JudgeEvaluator
The JudgeEvaluator uses an LLM as a judge to score agent outputs against a set of CategoricalMetrics. For each data point and each metric, it sends the agent's input/output to the judge LLM and records its verdict.
Note
JudgeEvaluator only accepts Categorical metrics. Passing a Numerical metric will log a warning and skip it.
Usage
from railtracks import evaluations as evals
import railtracks as rt
relevance = evals.metrics.Categorical(
name="Relevance",
categories=["Relevant", "Irrelevant"],
)
sentiment = evals.metrics.Categorical(
name="Sentiment",
categories=["Positive", "Negative", "Neutral"],
)
judge = evals.JudgeEvaluator(
llm=rt.llm.OpenAILLM(model_name="gpt-4o"),
metrics=[relevance, sentiment],
reasoning=True, # include the judge's reasoning in results
)
Parameters
| Parameter | Description |
|---|---|
llm |
The LLM used as the judge. |
metrics |
Metrics to evaluate. |
system_prompt |
Override the default judge system prompt. |
timeout |
Timeout (seconds) for the judge flow. |
reasoning |
If True, the judge LLM also returns reasoning per result. |
verbose |
Log progress per data point. |
Custom System Prompt
By default, JudgeEvaluator uses a built-in prompt that instructs the LLM to score agent quality.
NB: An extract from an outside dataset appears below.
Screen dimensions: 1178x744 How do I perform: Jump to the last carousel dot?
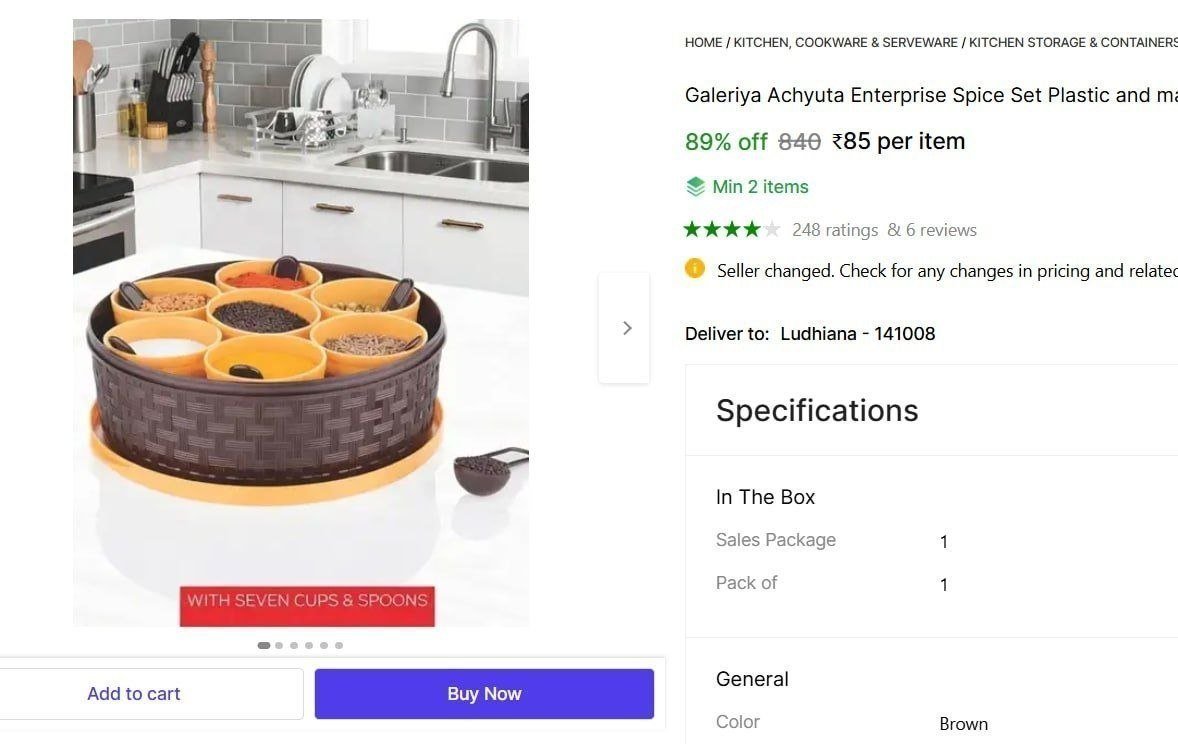coord(339,646)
You can override it to focus on your domain:
judge = eval.JudgeEvaluator(
llm=rt.llm.OpenAILLM(model_name="gpt-4o"),
metrics=[relevance],
system_prompt="You are a financial analyst. Evaluate whether the agent's response is accurate and compliant with regulations.",
)
Results
For each metric the evaluator produces one MetricResult per data point, plus an aggregate breakdown across categories. When reasoning=True, a corresponding {metric_name}_reasoning result is also stored alongside each verdict.